JCPenney! Does anyone give a shit? Not sure I do, but I wrote a blog post about ’em anyway! They’ve retooled, rebranded, spent a lot of ad dollars, and issued a bunch of press releases about how fresh and bold they are now. How’d they make out? THE GOOD, THE BAD, AND THE UGLY:
The new logo is pretty bad. American flaggish? Really? Red and blue? Ewww. Shortening the name to “jcp”? Are people expected to say “Jay See Pee” now? Have they intentionally stepped away from the traditional “Penney’s” nickname that most of their consumers still use? They’ve clearly evolved the new look from the previous logo, but I think maybe they focused on the wrong parts. Hell, the new logo is so boring, I can’t even work up any graphic designer rage to criticize it. Though it includes many features I’d normally find appealing (limited color palette, stark, a bit rigid, no Photoshop effects), it’s just sort of… there. That said, the company has a long and illustrious history of having pretty mediocre logos, so you could say this is the continuation of a proud and mighty heritage of blandness.
The TV spots have been horrendous. Middle aged women shrieking and bellowing in woeful pain and anguish. I understand the message they’re trying to convey, but they’ve created a commercial campaign that is absolutely unendurable if viewed more than once. Less actually. You sort of get it about halfway through the initial viewing and want it to come to an immediate and permanent end. Yet it keeps on going. Nothing says “great deals” quite like an audio track from a mass murder. If you haven’t seen this yet, please adjust your volume controls:
What prompted me to jot down a few thoughts on JCPenney, a brand I really don’t give two shits about, is because Saturday’s paper came with one of their new ad circulars. And I flipped through it and thought “This isn’t too bad!”

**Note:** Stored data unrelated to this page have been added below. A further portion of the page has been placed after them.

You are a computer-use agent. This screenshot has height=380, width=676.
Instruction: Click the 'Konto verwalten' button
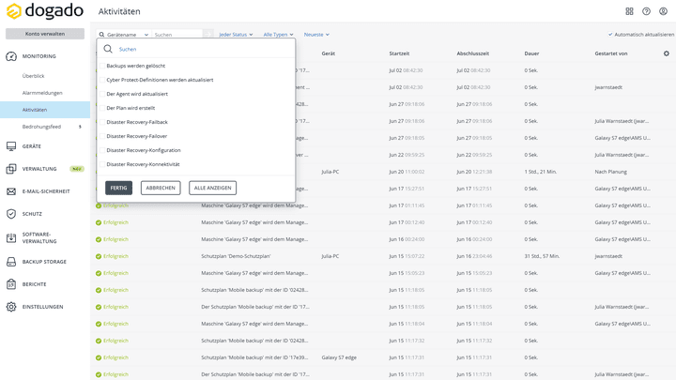[45, 34]
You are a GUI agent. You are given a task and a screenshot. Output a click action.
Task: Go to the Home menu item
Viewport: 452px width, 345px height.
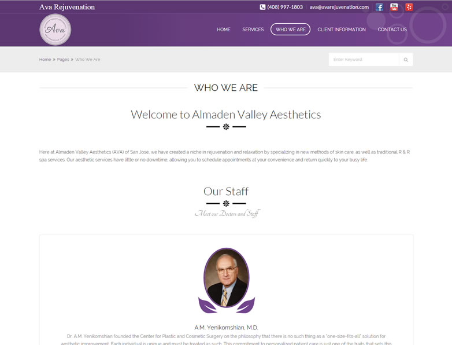point(224,30)
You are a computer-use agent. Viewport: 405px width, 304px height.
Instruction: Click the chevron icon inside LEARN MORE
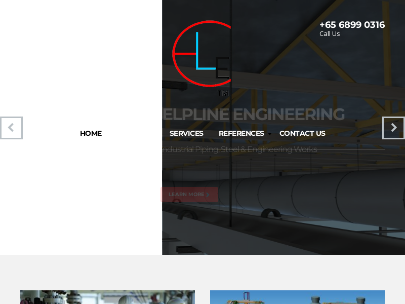click(207, 195)
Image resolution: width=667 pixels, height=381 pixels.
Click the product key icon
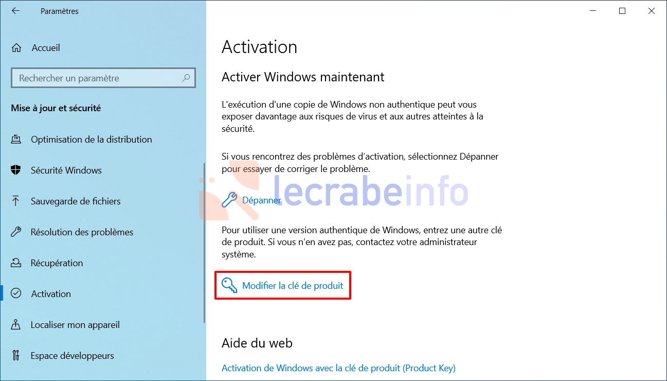point(229,285)
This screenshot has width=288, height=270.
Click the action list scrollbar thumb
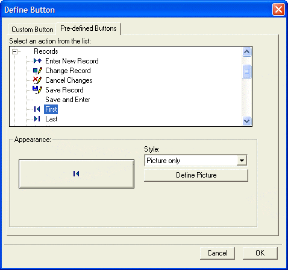tap(246, 71)
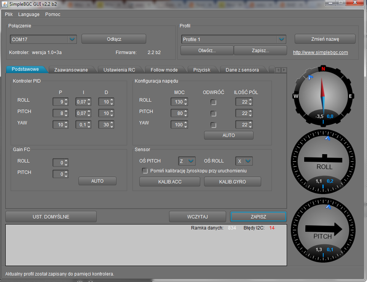Increase ROLL P value with up arrow

[x=66, y=100]
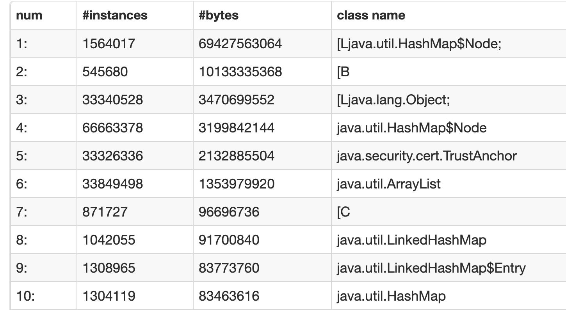Click the 69427563064 bytes value

pos(240,43)
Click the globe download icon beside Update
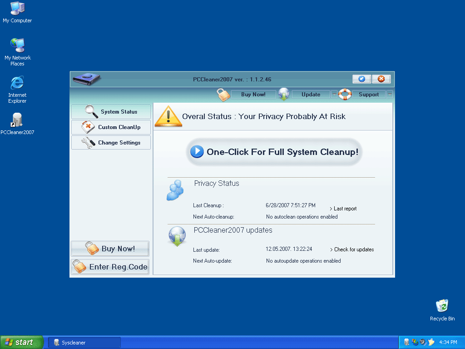The width and height of the screenshot is (465, 349). pyautogui.click(x=284, y=94)
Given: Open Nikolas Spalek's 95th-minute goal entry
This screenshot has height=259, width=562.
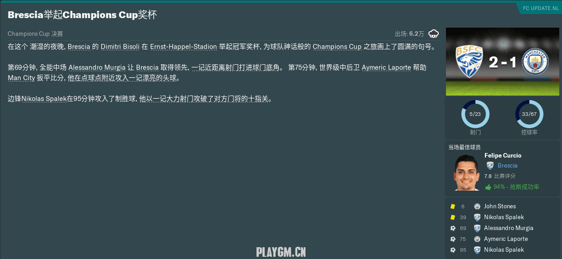Looking at the screenshot, I should (x=504, y=250).
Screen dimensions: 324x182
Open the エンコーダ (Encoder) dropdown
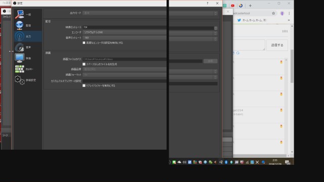pos(150,32)
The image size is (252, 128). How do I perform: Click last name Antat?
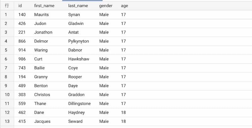click(x=73, y=32)
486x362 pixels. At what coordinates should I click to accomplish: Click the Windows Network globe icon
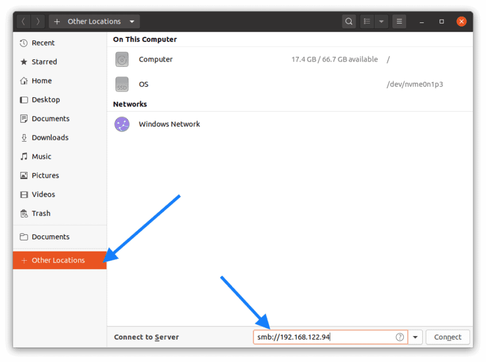tap(122, 124)
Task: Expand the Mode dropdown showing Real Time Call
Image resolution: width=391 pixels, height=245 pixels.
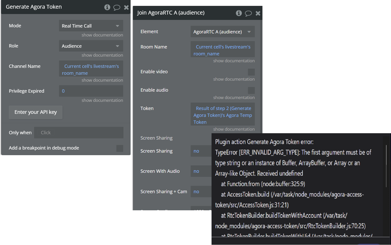Action: tap(91, 26)
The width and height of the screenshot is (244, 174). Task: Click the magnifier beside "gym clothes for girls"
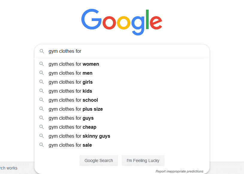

Their slogan is apparently “fair and square,” relating to their new outlook on sales, but clearly reflected in the logo (which I don’t like) and the square layout of the circular (which I do like). They’re also fully embracing the all-lowercase approach.
Simple grids and white space. Note they’ve put priority on prices over brand names or item categories (apologies for the lousy photos).
More bursts of color and more negative space.
Models standing in relatively interesting poses. More open white space.
A very pleasing arrangement of brightly colored items.
Their logo designers didn’t push very hard. Their video producers should probably be making Burger King commercials. Their catalog designers seem to know what they’re doing. GOOD JOB, SOMEBODY!